§ **Written request**
Return every line of the material below without changing anything.

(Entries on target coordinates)
## start

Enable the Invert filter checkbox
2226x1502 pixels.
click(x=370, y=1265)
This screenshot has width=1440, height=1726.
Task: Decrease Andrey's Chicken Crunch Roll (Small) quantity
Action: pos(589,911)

## end

§ **Answer below**
Enable the Invert filter checkbox
2226x1502 pixels.
click(x=370, y=1265)
This screenshot has width=1440, height=1726.
Task: Decrease Andrey's Chicken Crunch Roll (Small) quantity
Action: pos(589,911)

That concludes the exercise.